However, an active leasing market would offer a new source of used equipment with the lessor or manufacturer serving as an intermediary; the lessor's experience in refurbishing and reselling instruments would greatly increase efficiency. A similar expansion of used‐equipment markets has already been observed for other durable goods. In the aircraft market, for example, the number of transactions for narrow‐body aircraft on the secondary market is about four times the number of newly acquired aircraft. At the same time, a substantial share of new aircraft acquisitions is leases.
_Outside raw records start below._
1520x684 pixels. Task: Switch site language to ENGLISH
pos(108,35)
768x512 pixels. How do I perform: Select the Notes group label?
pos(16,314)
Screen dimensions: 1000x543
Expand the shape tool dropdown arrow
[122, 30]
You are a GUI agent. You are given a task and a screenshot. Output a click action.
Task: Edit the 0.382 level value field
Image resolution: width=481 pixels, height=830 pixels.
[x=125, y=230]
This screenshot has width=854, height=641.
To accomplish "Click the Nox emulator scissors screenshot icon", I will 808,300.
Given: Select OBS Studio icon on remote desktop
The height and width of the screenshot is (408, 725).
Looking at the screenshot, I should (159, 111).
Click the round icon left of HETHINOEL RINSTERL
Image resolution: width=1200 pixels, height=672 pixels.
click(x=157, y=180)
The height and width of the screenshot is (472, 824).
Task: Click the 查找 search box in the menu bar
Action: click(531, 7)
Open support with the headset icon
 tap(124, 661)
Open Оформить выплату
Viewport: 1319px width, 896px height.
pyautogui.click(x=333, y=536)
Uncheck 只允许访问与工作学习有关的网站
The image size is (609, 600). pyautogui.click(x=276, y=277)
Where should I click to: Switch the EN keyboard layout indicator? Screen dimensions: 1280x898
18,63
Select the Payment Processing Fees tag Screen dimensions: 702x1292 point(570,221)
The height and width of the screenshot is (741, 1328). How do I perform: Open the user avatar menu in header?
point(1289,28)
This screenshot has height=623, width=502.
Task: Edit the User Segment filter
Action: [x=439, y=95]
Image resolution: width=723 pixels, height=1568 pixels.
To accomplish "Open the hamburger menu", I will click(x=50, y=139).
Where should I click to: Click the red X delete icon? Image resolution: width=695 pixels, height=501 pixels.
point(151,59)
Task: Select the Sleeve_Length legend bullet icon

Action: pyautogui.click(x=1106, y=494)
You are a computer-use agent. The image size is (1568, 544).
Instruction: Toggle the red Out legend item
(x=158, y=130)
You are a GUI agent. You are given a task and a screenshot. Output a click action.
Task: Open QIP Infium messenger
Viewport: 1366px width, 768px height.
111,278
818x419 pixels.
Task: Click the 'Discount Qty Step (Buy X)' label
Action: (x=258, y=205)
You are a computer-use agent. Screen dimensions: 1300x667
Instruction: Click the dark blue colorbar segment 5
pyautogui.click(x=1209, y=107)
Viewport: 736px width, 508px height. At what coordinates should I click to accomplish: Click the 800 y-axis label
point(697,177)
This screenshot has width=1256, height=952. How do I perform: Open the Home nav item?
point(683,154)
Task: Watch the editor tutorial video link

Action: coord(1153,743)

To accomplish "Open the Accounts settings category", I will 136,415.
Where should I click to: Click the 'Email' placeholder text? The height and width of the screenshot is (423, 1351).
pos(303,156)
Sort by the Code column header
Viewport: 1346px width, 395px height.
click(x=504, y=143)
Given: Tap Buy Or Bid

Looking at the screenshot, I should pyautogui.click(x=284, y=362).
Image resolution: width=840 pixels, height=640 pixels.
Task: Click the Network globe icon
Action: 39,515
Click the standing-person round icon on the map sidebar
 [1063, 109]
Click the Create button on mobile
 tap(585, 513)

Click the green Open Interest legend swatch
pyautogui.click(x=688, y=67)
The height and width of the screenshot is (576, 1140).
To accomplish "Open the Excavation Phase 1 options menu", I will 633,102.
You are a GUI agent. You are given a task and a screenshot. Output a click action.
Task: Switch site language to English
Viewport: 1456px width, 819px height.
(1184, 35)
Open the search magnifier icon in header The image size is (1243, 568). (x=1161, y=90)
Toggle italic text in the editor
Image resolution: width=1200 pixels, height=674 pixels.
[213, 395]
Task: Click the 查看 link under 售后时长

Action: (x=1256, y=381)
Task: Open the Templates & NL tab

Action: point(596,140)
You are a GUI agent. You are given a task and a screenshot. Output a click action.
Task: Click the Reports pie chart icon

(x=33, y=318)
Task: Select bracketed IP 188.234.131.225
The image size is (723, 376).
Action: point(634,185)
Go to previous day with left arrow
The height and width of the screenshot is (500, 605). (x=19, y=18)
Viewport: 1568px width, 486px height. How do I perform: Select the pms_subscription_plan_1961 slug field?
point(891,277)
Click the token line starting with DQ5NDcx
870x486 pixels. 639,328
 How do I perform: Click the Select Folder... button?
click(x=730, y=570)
In fact, owing to the longevity of aircraft, procurement in the secondary market is also often lease‐based 4. Therefore, the emergence of a lightly used scientific equipment market where systems could be purchased or leased at 20–30% discounts relative to new products could benefit institutions with lower budgets or individual labs that customize their instrumentation.

Benefits to large and small institutions

Considering the factors discussed above, small institutions stand to benefit as much from leasing as large organizations. First, small institutions are likely subject to higher volatility in equipment demand. With fewer overall researchers, the demand for niche technologies will be highly sporadic. Here, leasing allows such institutions to adapt to uncertainties by adjusting their equipment portfolios more frequently. However, small institutions are more likely to suffer funding gaps that would prevent them from being able to cover the monthly lease payments. In a lease‐based model, consistent payments are required and delaying the purchase of a new instrument until internal funding stabilizes is not an option.

An additional concern for smaller facilities is that they may be at a disadvantage when negotiating lease terms. For example, a smaller institution may not have the administrative staff to negotiate a lease‐based model and may not have the credit rating required for reasonable rates or the institution may not be able to acquire a large enough portfolio of equipment to meet the lessor's minimum requirements. This could result in unfairly high lease rates. However, as more institutions and manufacturers turn to the lease‐based model, competition within the leasing market will increase and reduce this risk. Additionally, as discussed above, smaller institutions who do not lease may still benefit from an expanded used‐equipment market of off‐lease instruments that are sold at discounted prices.

We believe a lease‐based model could become the new standard for acquiring scientific equipment. We also understand that not all organizations have the internal funding to support such an endeavor. Therefore, we strongly encourage funding agencies to consider offering financial support for leasing agreements in core facility operating grants.